Why Health and Safety Training is so Important
As we are all aware, work related accidents are one of the most important problems being faced by industries. Research on occupational accidents confirm the negative impacts these events have on their victims, families, co-workers and society as a whole.
Apart from the humanitarian aspect of reducing occupational deaths and injuries, a strong case can be made for reducing work related accidents on economic grounds, as they consume massive financial resources that the countries can ill afford to use.
Preventing accidents and ill health caused by work should be a key priority for everyone at work. As professionals it is for us to impart our knowledge and culture to others, often through our own behaviour, but also as often through a mandated classic or innovative training scheme.
Providing health and safety information and training helps us to:
• Ensure our employees are not injured or made ill by the work they do
• Develop a positive health and safety culture, where safe and healthy working becomes second nature to everyone
• Find out how we could manage health and safety better by gaining feedback and encouraging risk based work discussions among employees
• Meet our legal duty to protect the health and safety of our employees
While there is no doubt that the primary goal of providing training is to improve health and safety in the workplace, the impact of the training in this regard is the most difficult outcome to measure.
━━━━━━━━━━━━━━━━
Set exercise 1: Translate this sentence from the health and safety text into Spanish: "Preventing accidents and ill health caused by work should be a key priority for everyone at work."
The health and safety text and the records are unrelated pieces of material.

Records shown:
━━━━━━━━━━━━━━━━
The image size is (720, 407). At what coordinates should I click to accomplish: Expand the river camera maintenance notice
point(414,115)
━━━━━━━━━━━━━━━━
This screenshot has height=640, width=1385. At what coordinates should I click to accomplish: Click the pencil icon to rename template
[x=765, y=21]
━━━━━━━━━━━━━━━━
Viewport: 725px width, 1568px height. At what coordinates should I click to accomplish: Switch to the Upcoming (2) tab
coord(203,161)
━━━━━━━━━━━━━━━━
Set exercise 2: Shift the records from the line with "Viewport: 725px width, 1568px" up to and including the line with "coord(203,161)", adding 69 to every coordinate in the answers. Reproduce only those lines, requests included.

Full solution 1: Prevenir los accidentes y los problemas de salud causados por el trabajo debería ser una prioridad clave para todos en el trabajo.

Full solution 2:
Viewport: 725px width, 1568px height. At what coordinates should I click to accomplish: Switch to the Upcoming (2) tab
coord(272,230)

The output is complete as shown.